Référendum constitutionnel : le Polisario dénonce l'inclusion du Sahara Occidental
Le secrétaire général du Front Polisario, Mohamed Abdelaziz, a mis en garde contre les conséquences d'inclure le Sahara Occidental dans le référendum constitutionnel du 1er juillet au Maroc, dans un message adressé au Secrétaire général de l'Onu.

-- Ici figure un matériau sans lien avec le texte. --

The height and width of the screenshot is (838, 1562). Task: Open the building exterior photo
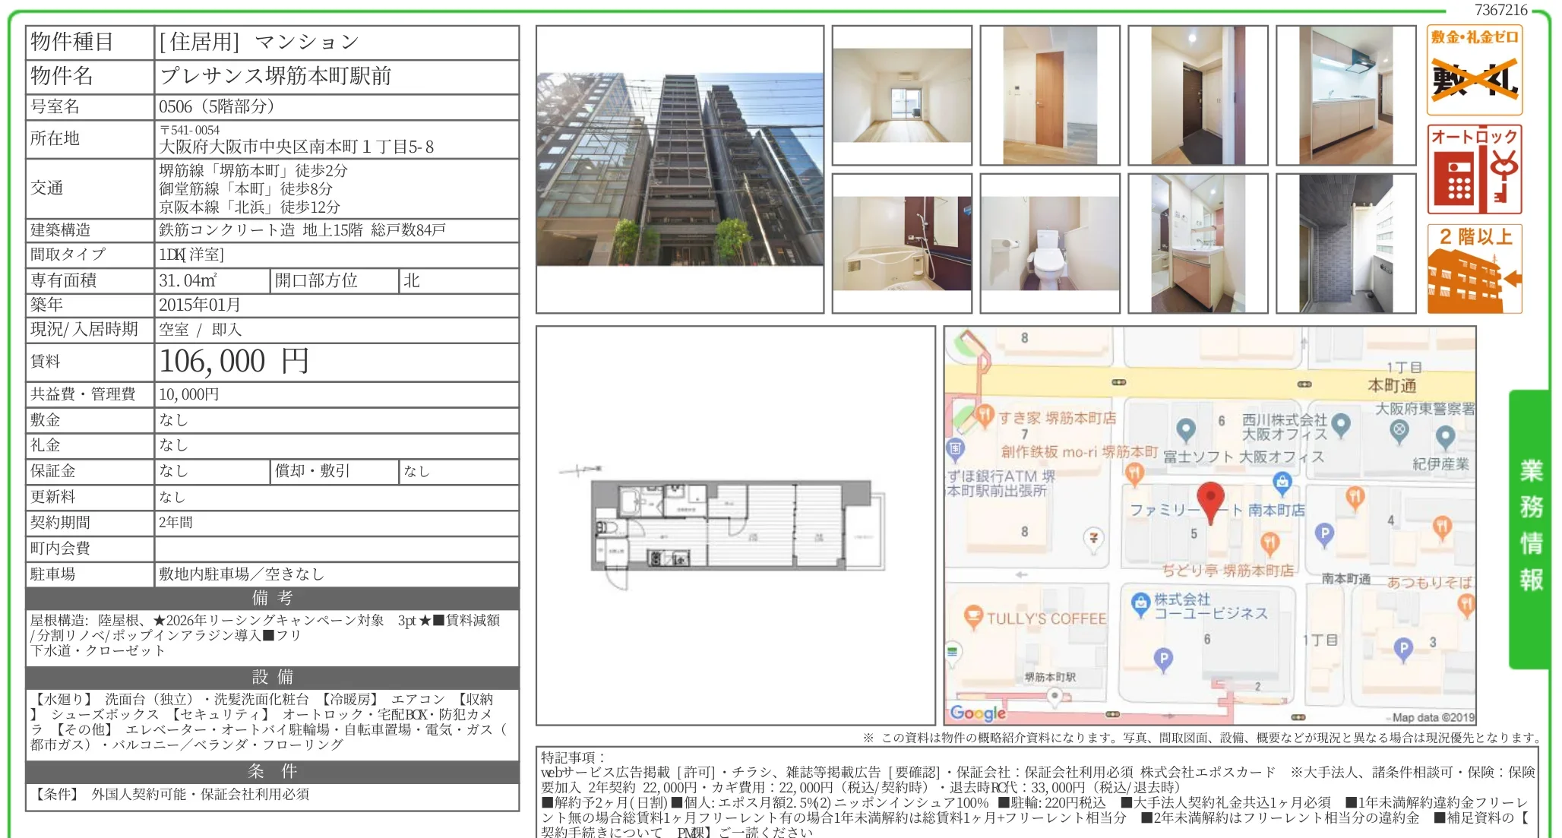(680, 170)
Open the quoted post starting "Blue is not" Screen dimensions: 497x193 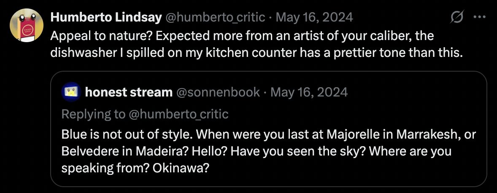[x=269, y=129]
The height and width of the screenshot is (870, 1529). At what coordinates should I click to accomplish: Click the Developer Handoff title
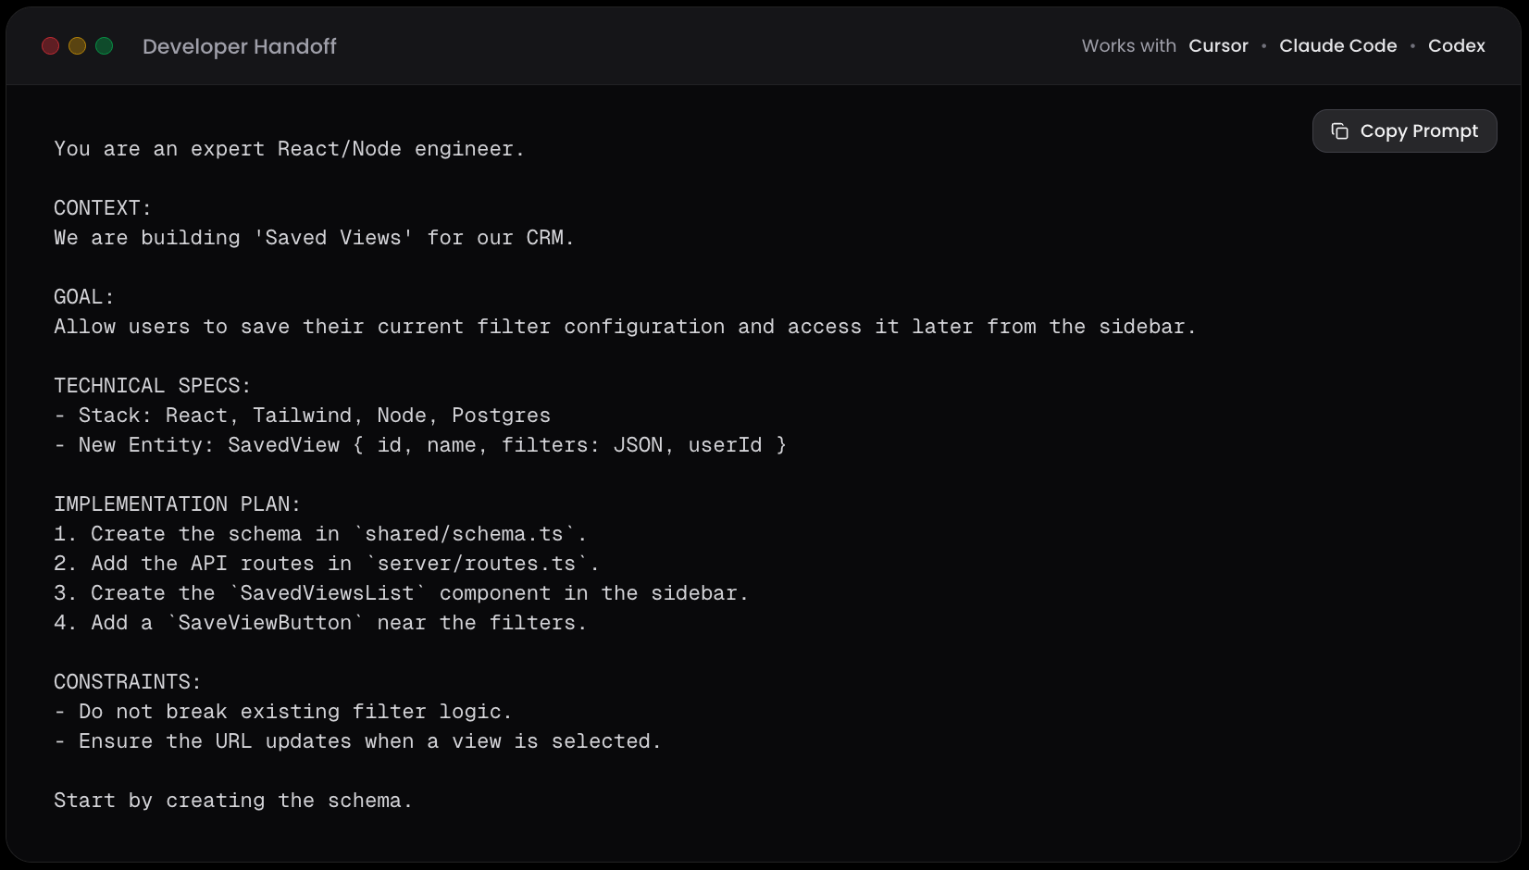point(240,46)
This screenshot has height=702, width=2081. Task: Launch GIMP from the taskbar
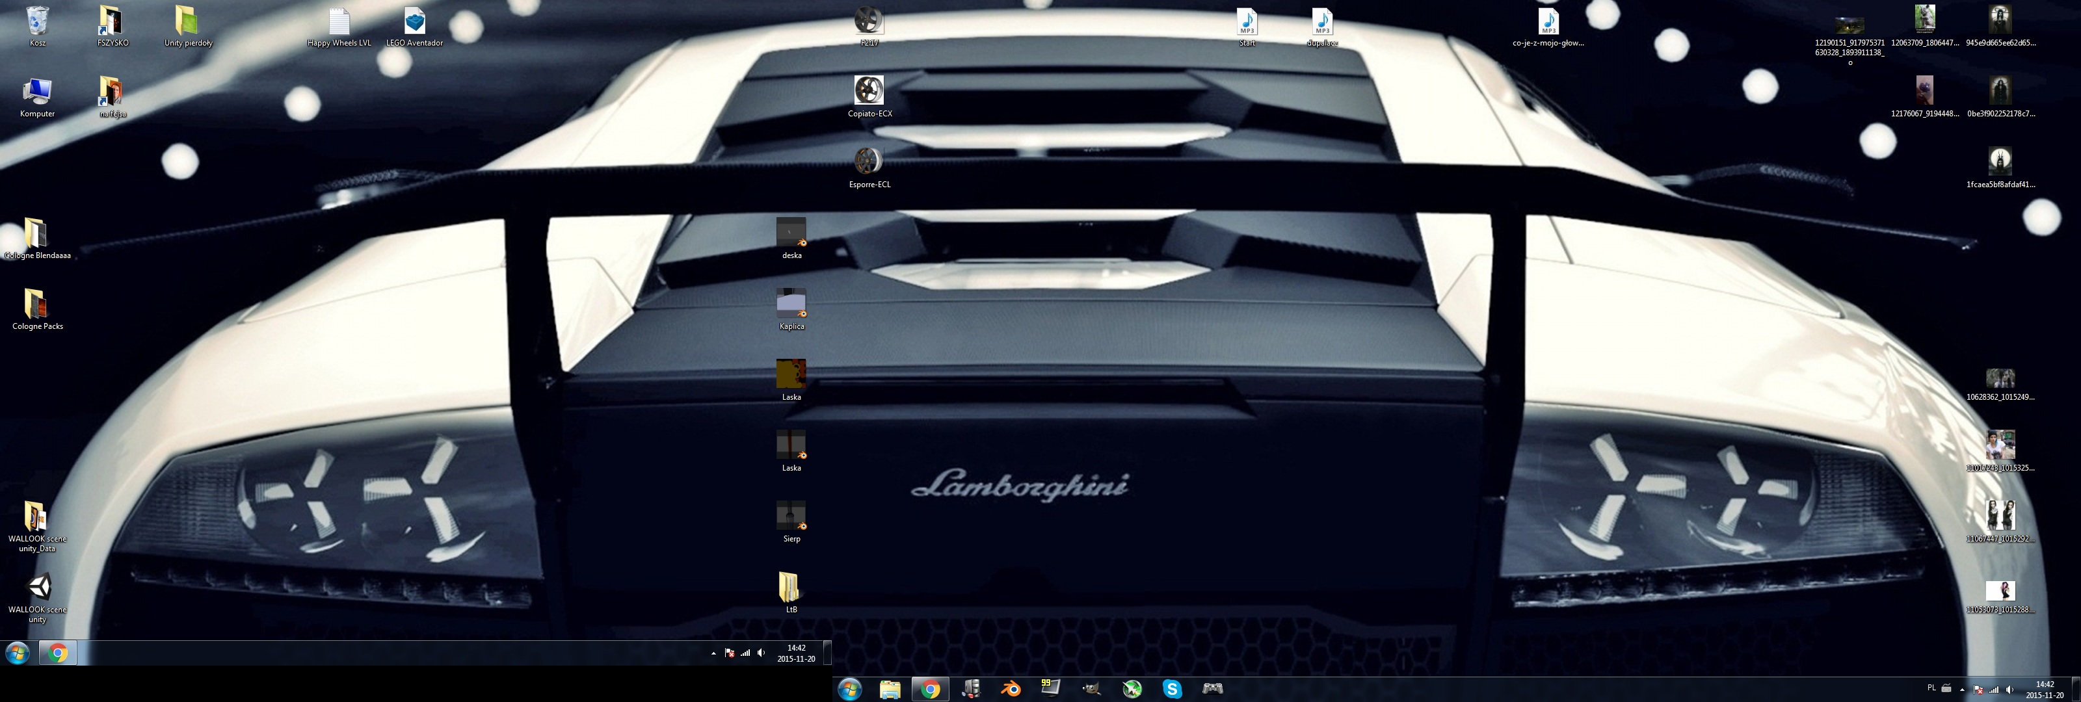1091,688

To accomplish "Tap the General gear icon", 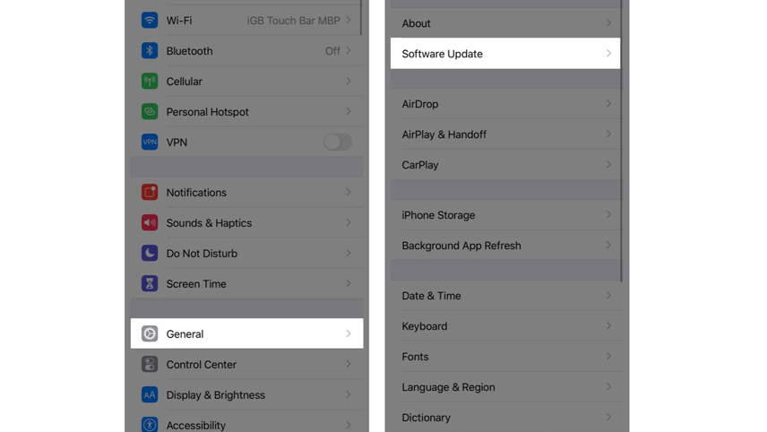I will (x=150, y=333).
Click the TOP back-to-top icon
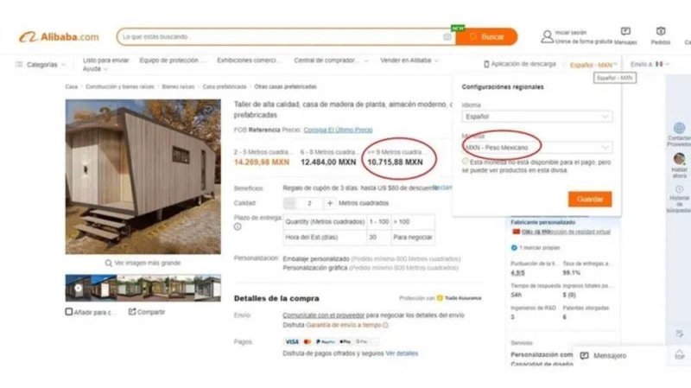Viewport: 691px width, 388px height. click(x=680, y=354)
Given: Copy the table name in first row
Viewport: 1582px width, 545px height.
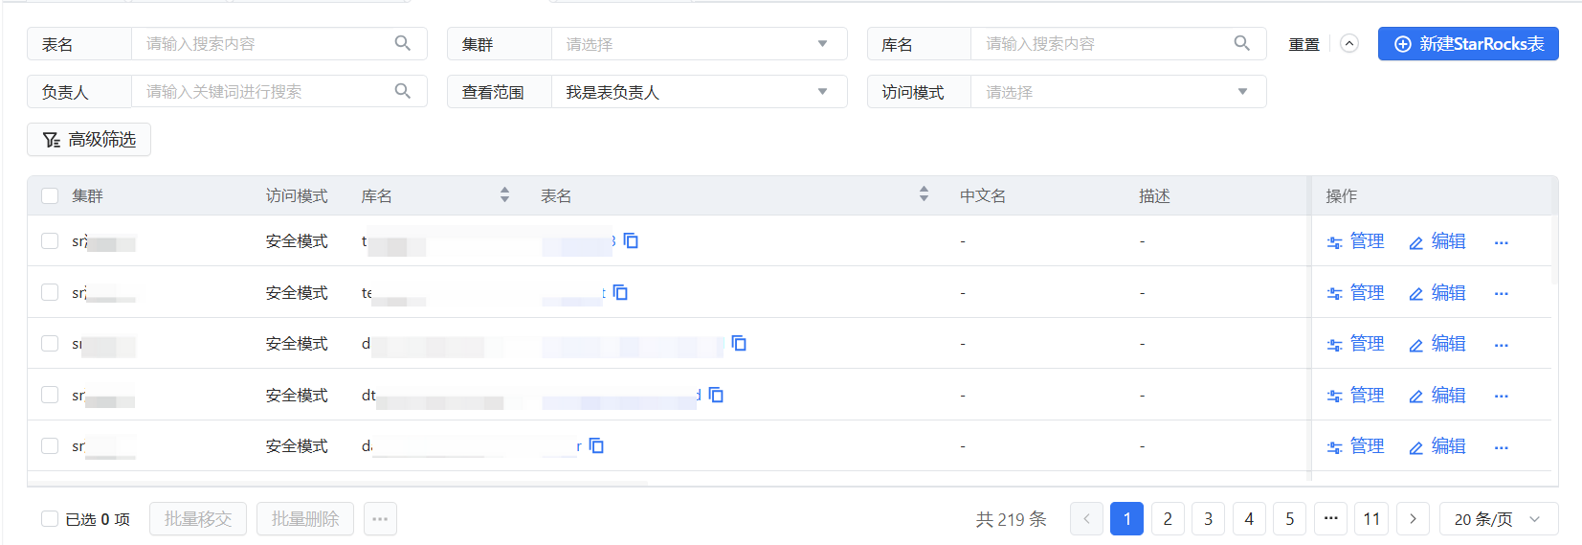Looking at the screenshot, I should point(631,240).

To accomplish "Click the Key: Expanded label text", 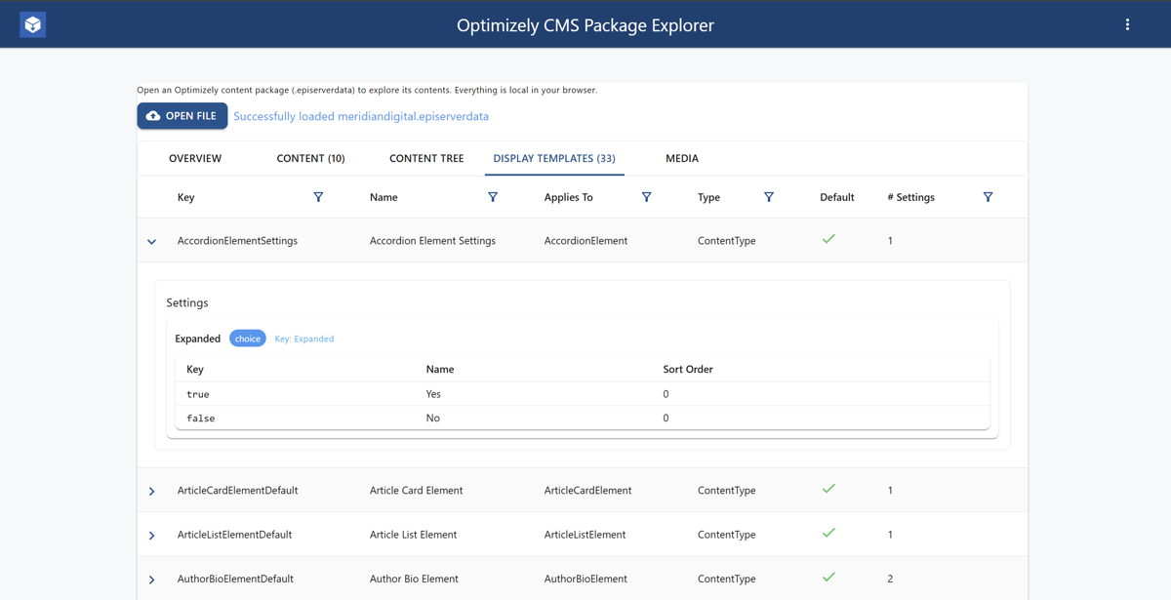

« Je tiens à vous adresser ce message pour attirer votre attention sur les intentions du gouvernement marocain de mettre en œuvre des décisions politiques concernant la réforme constitutionnelle au Maroc, dans laquelle il envisage également d’inclure le Sahara occidental qui est sous l’occupation illégale du Royaume du Maroc », selon cette lettre envoyée vendredi et citée samedi par l’Agence de presse sahraouie (SPS). Mohamed Abdelaziz y appelle l’Onu « à prendre toutes les mesures nécessaires pour exhorter le Maroc à renoncer à cette décision qui constitue une infraction aux frontières internationalement reconnues et une violation flagrante de la Charte et des résolutions des Nations unies et du droit international ». En décembre 2009, le roi Mohamed VI a lancé à Marrakech, au sud du Maroc, une « régionalisation avancée » dont le Sahara Occidental sera « parmi les premiers bénéficiaires ». La commission consultative de régionalisation est présidée par Omar Azzimane, ancien ambassadeur du Maroc à Madrid. En mars 2011, cette commission a proposé au roi un découpage administratif de 12 régions, comprenant le territoire du Sahara Occidental. Mais « le Sahara Occidental n’est pas un territoire marocain », a affirmé le responsable du Front Polisario et l’ex-colonie espagnole annexée en 1975 par Rabat est « répertoriée par l’Onu comme territoire non autonome en attente de décolonisation depuis plus de 40 ans ». Son statut juridique définitif « ne peut être déterminé que par le peuple sahraoui dans un référendum libre, juste et équitable sur l’autodétermination organisé sous la supervision des Nations unies », a-t-il ajouté, rappelant ainsi sa position. Face au mécontentement populaire au Maroc, le roi Mohamed VI a proposé le 18 juin une nouvelle Constitution qui sera soumise à référendum le 1er juillet.